Stored data entries
● ● ● ● ●

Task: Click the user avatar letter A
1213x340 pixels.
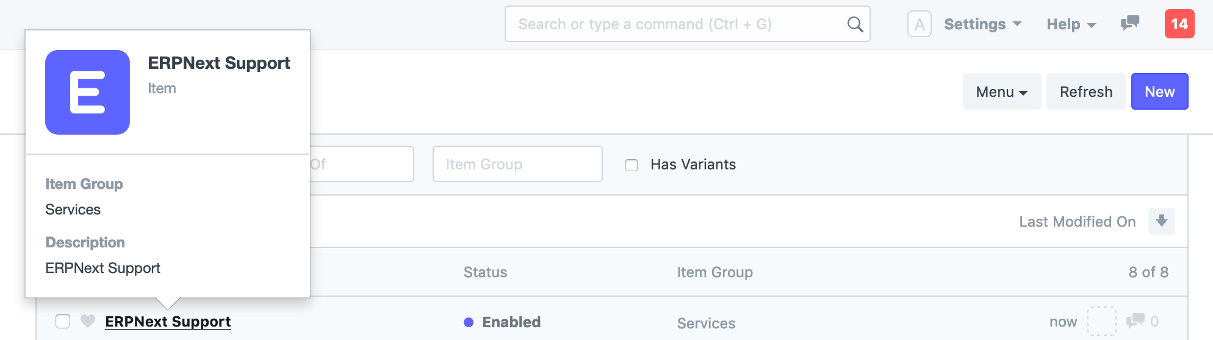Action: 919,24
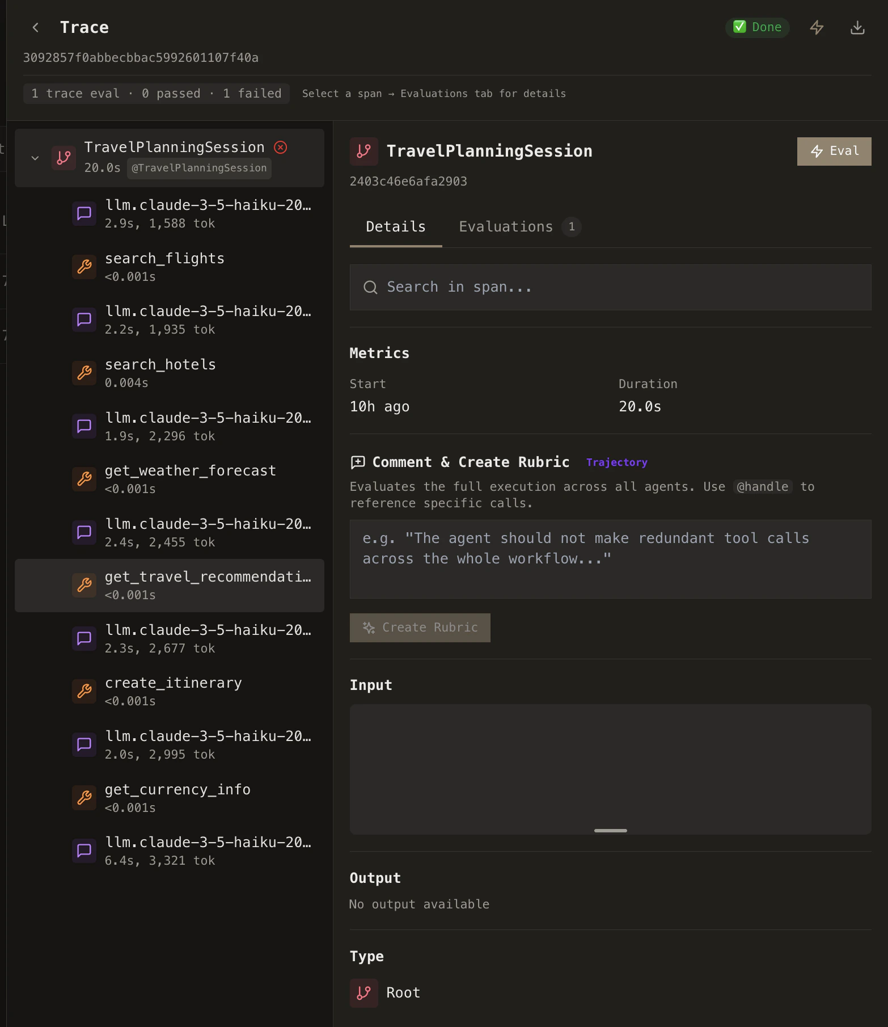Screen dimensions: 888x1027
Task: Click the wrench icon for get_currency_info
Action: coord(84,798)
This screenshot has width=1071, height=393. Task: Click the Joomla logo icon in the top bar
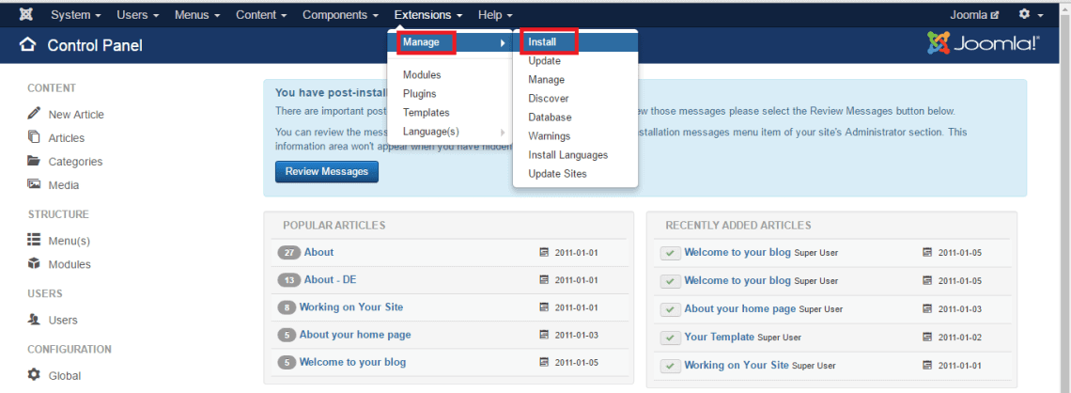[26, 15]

● ● ● ● ●

Every line in the records is to be retyped exactly as it stands; the pictures stay out.

--- Response box ---
Task: Click the user avatar letter A
1213x340 pixels.
Action: 919,24
Screen dimensions: 888x1027
Task: Click the wrench icon for get_currency_info
Action: coord(84,798)
This screenshot has width=1071, height=393. Task: Click the Joomla logo icon in the top bar
[26, 15]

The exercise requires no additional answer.